俺の名前は沓名忠幸(くつな ただゆき)。33歳の独身だ。親父が起こした沓名電機工業の専務取締役をしている。親父はほぼ引退状態なので、実質的に俺が会社の経営を担っている。親父の代には自社で生産した商品を卸していたが、近年では輸入商品や地方の工場の商品をメインで扱っている。会社規模はそれほど大きくなく、ちょっとしたトラブルがあれば、途端に倒産の危機に見舞われる会社だ。

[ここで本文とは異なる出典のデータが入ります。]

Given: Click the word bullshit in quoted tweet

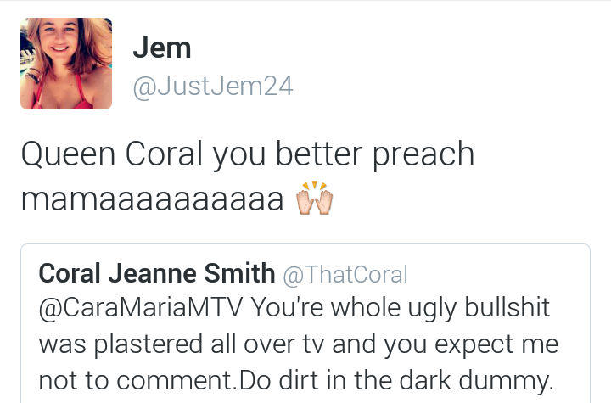Looking at the screenshot, I should pyautogui.click(x=507, y=307).
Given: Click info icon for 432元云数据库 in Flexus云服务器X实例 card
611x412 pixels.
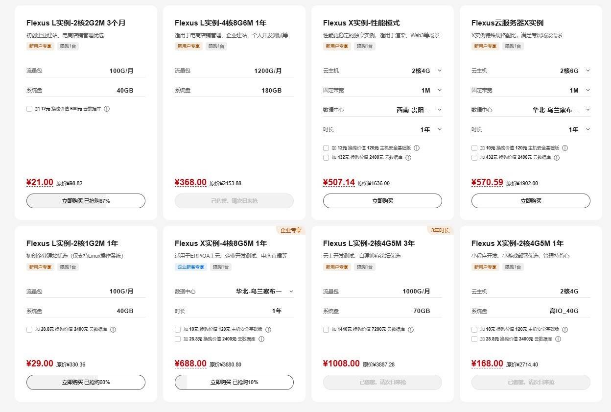Looking at the screenshot, I should pyautogui.click(x=557, y=158).
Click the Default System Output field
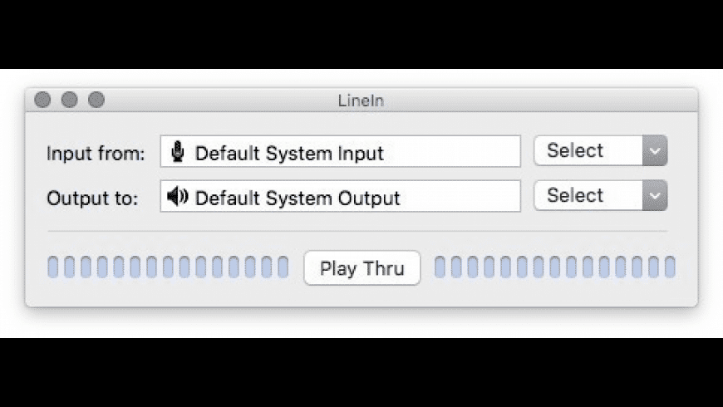This screenshot has height=407, width=723. pyautogui.click(x=340, y=196)
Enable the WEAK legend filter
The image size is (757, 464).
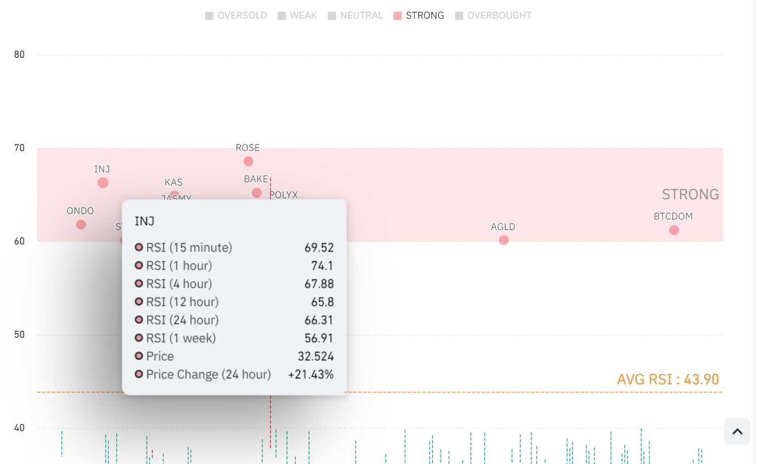point(297,15)
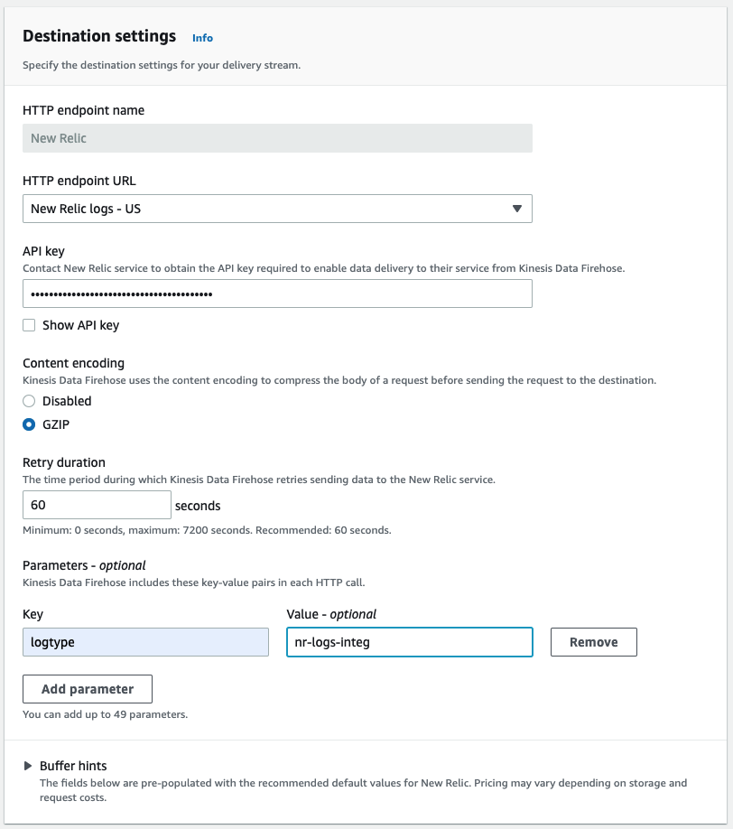Click the Show API key label text
The height and width of the screenshot is (829, 733).
point(80,325)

親父と月島株式会社の島社長は幼馴染だ。業種は違うが月島株式会社は規模も大きく、島社長は経済界でも結構顔が利く人だ。そんな島社長には子供のころから可愛がってもらっていて、30歳を過ぎても結婚しない俺のことが気になるらしく、今までも無理やり二人の女性を紹介させられた。本当は断りたかったのだが、親父からも自分に合わないと思えば遠慮なく断ればいいから、会うだけ会えばいいと言われ、しぶしぶカジュアルなお見合いをした。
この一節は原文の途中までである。